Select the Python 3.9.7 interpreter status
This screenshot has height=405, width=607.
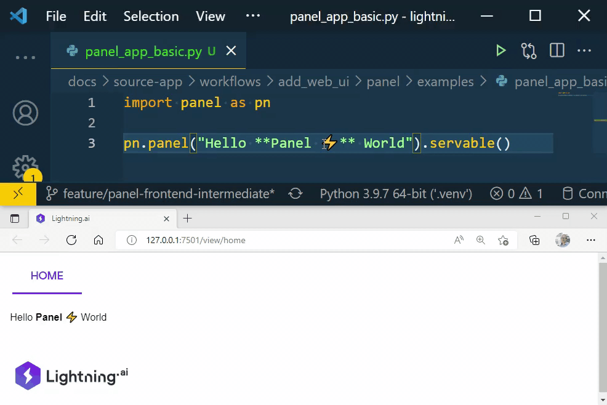396,194
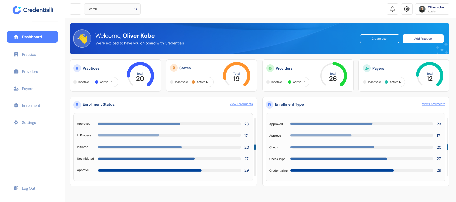This screenshot has width=456, height=202.
Task: Click the Credentialli logo
Action: [32, 10]
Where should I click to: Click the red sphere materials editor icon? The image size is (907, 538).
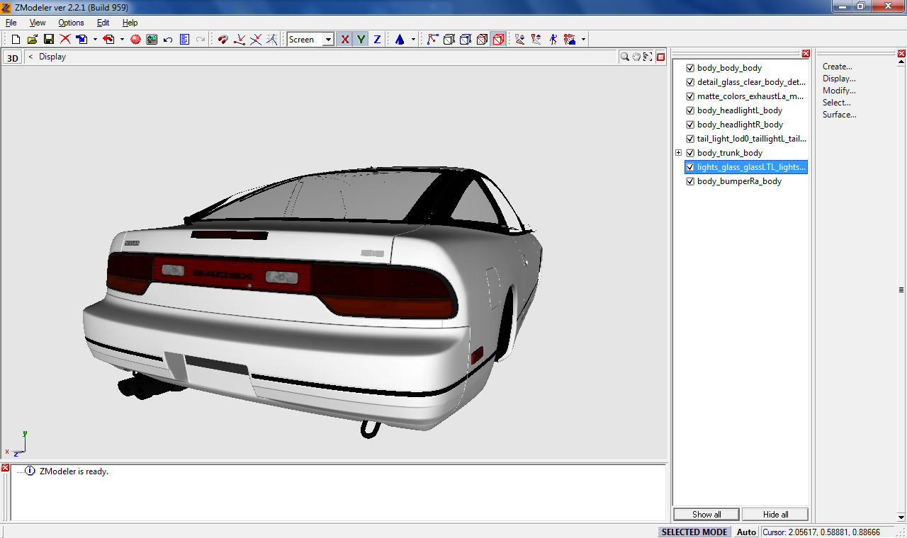tap(135, 40)
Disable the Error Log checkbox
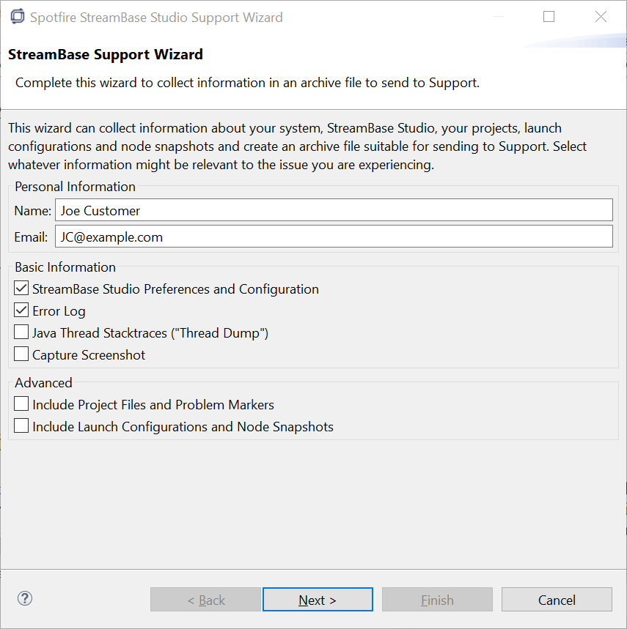Image resolution: width=627 pixels, height=629 pixels. pyautogui.click(x=22, y=311)
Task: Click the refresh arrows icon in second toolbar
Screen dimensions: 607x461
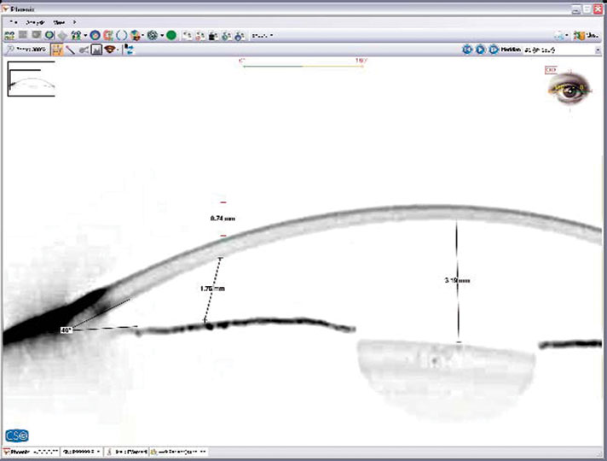Action: click(128, 50)
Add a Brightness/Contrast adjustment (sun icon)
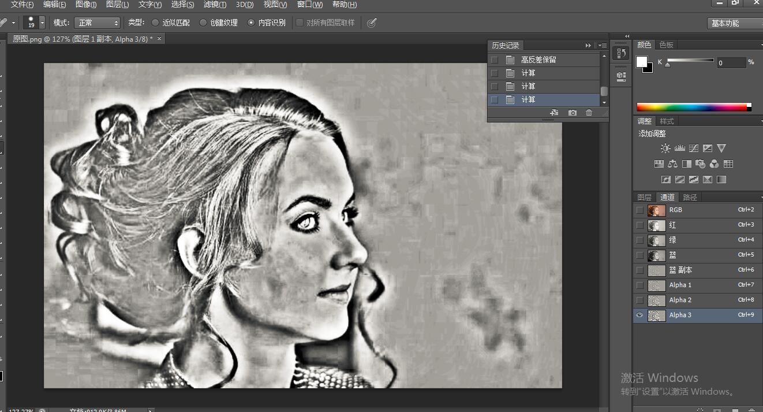 (x=665, y=149)
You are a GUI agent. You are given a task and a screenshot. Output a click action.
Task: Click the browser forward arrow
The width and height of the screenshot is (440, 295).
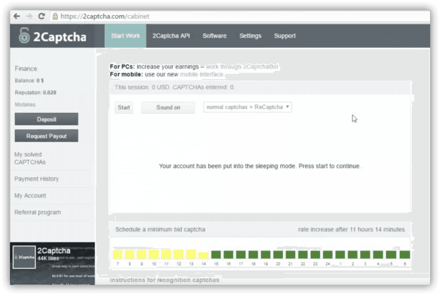pos(29,16)
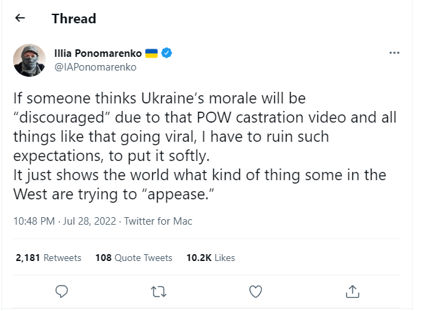Retweet this post with the arrows icon
This screenshot has height=311, width=427.
coord(158,291)
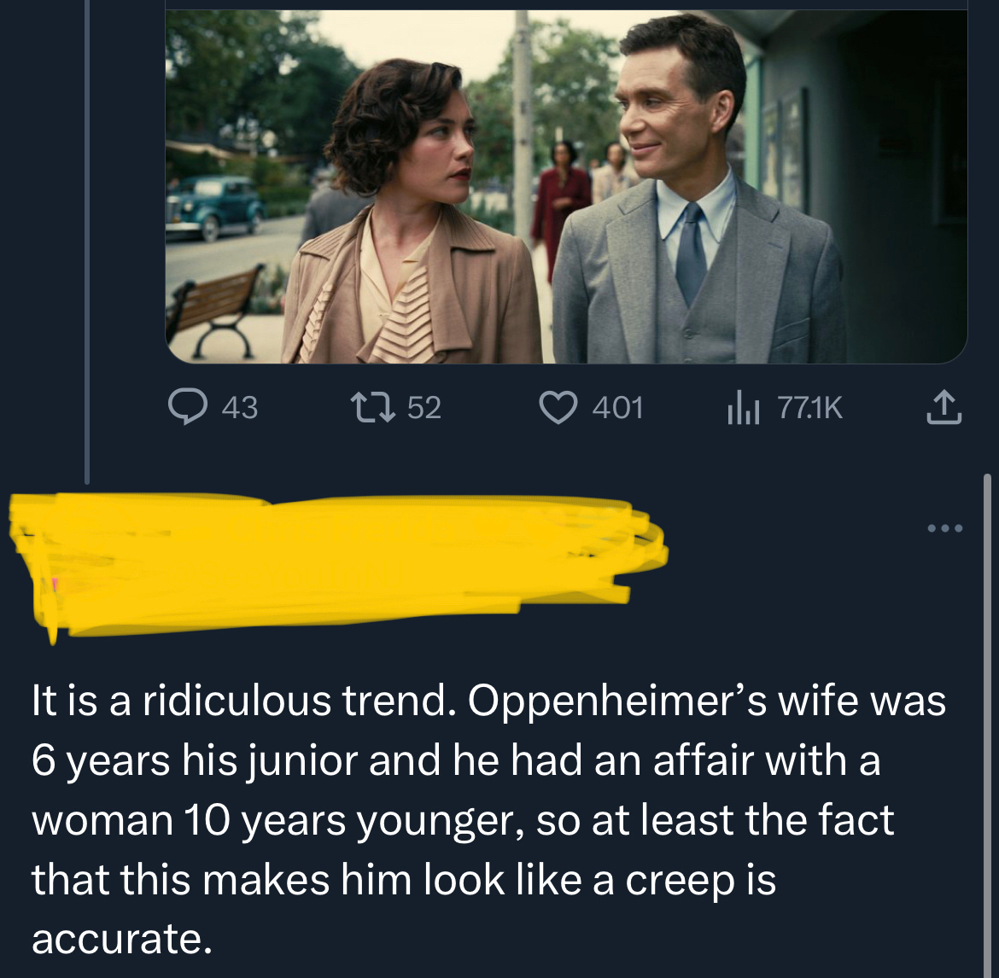Click the vertical thread connector line
Screen dimensions: 999x978
tap(87, 239)
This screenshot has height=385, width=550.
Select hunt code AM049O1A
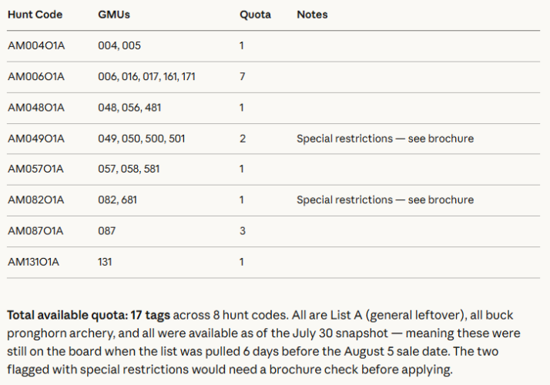click(x=36, y=139)
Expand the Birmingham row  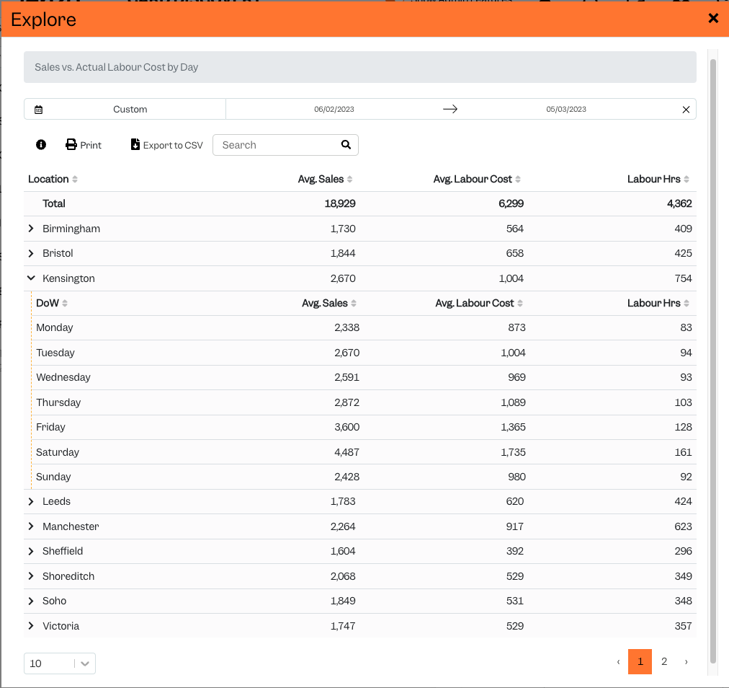(31, 229)
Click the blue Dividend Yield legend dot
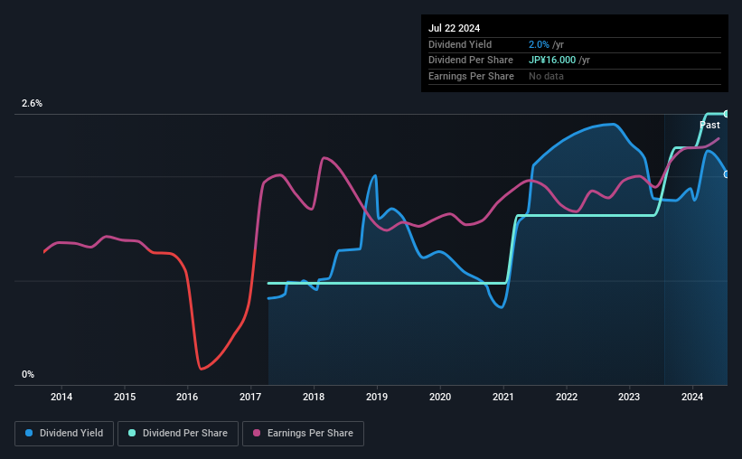Viewport: 742px width, 459px height. [x=29, y=433]
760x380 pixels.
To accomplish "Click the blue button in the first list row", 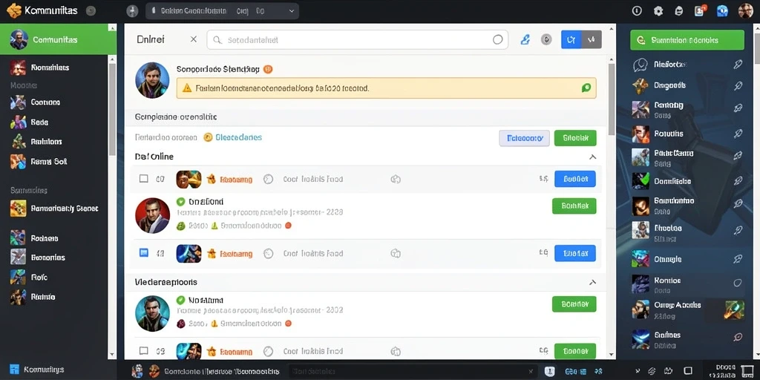I will pos(575,179).
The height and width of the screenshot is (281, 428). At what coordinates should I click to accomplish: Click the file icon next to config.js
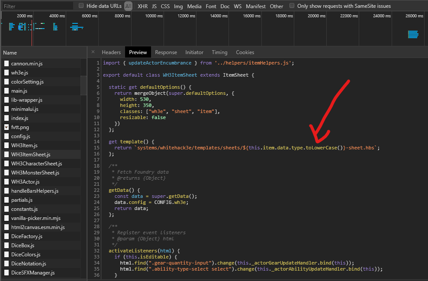pos(6,136)
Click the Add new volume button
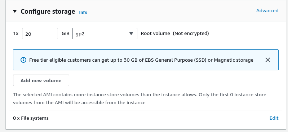The image size is (288, 132). [41, 80]
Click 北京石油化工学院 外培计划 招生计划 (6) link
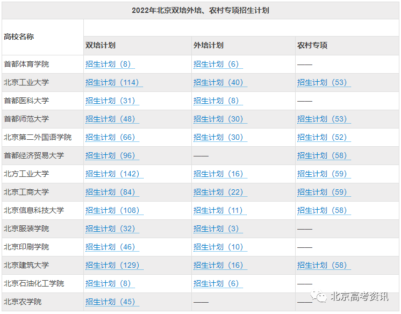The image size is (401, 314). (x=216, y=284)
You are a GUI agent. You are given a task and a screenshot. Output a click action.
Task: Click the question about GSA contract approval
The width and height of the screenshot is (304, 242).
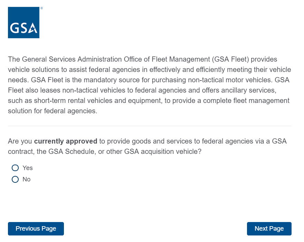(147, 146)
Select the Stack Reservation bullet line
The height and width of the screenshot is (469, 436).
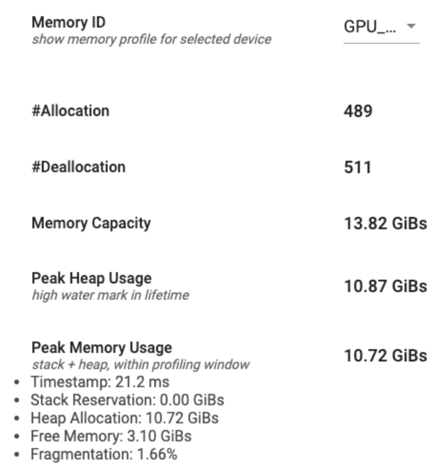tap(127, 400)
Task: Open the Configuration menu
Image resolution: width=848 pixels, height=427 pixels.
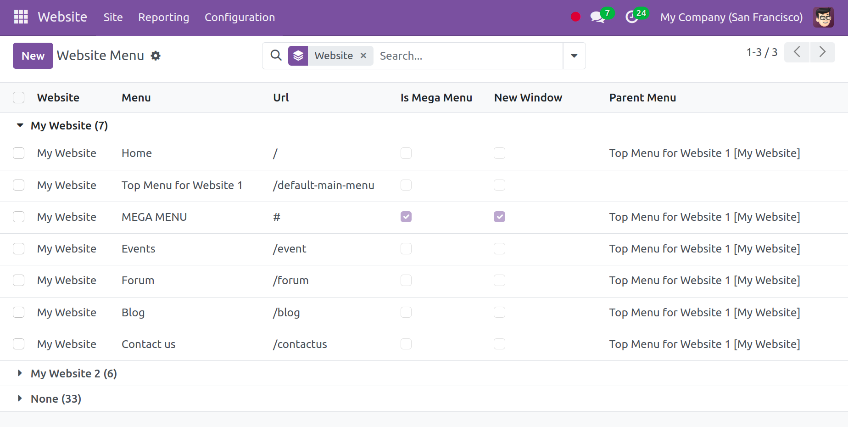Action: tap(240, 17)
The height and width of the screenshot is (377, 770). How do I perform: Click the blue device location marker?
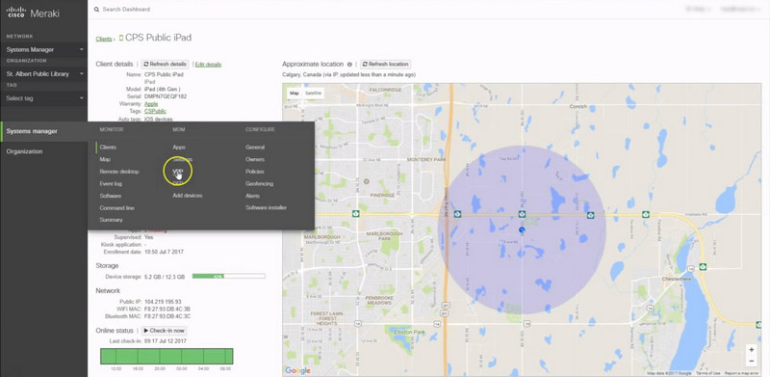[522, 229]
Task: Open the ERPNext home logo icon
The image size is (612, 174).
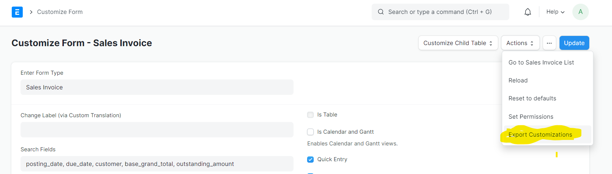Action: click(x=17, y=12)
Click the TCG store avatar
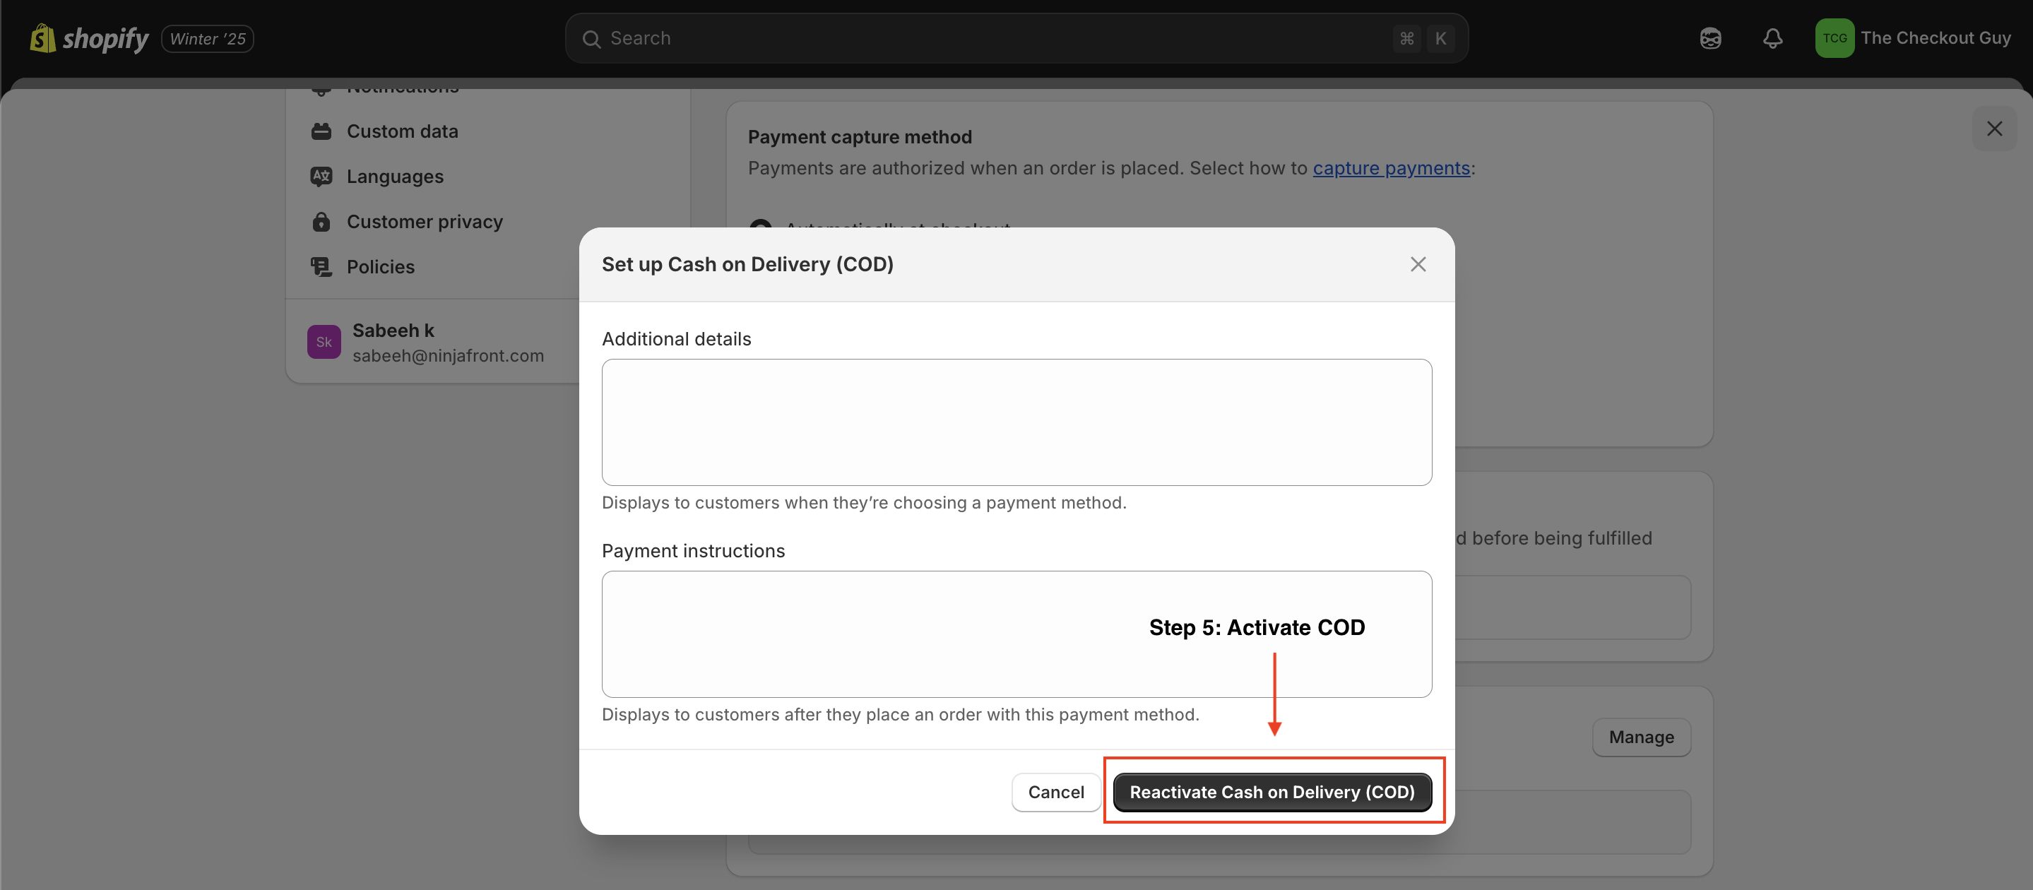This screenshot has width=2033, height=890. (x=1834, y=38)
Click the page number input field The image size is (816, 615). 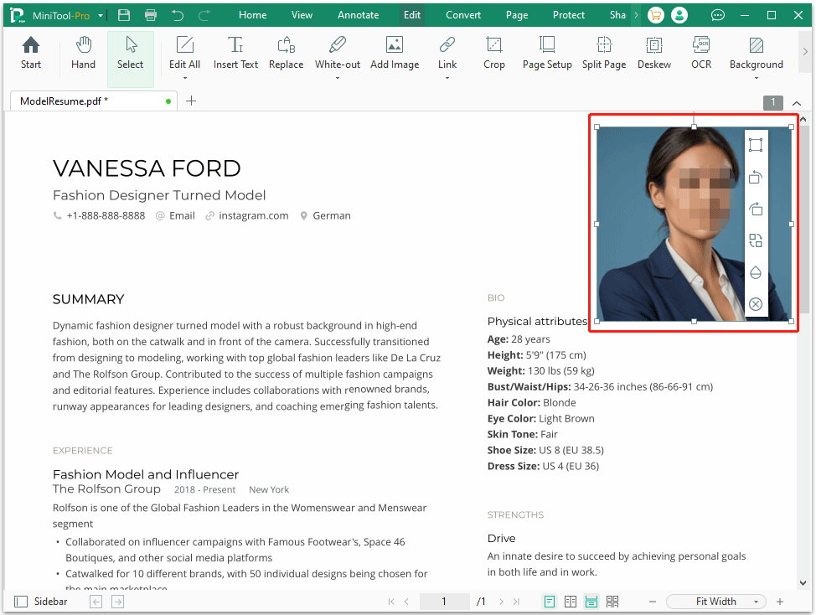(x=444, y=601)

Exercise instructions: Only the lines from the start of the records to the one containing "Task: Click the browser forward arrow" should be repeated, exactly and with both ends kept; drop any pictures.

Expected answer:
Select the Python 3.9.7 interpreter status
This screenshot has height=405, width=607.
396,194
This screenshot has width=456, height=202.
Task: Click the Credentialli logo
Action: [32, 10]
Where should I click to: Click the red sphere materials editor icon? The image size is (907, 538).
tap(135, 40)
Disable the Error Log checkbox
Image resolution: width=627 pixels, height=629 pixels. pyautogui.click(x=22, y=311)
Task: Click the refresh arrows icon in second toolbar
Screen dimensions: 607x461
Action: click(128, 50)
Add a Brightness/Contrast adjustment (sun icon)
 (x=665, y=149)
You are a GUI agent. You are given a task and a screenshot. Output a click action.
Task: Click the browser forward arrow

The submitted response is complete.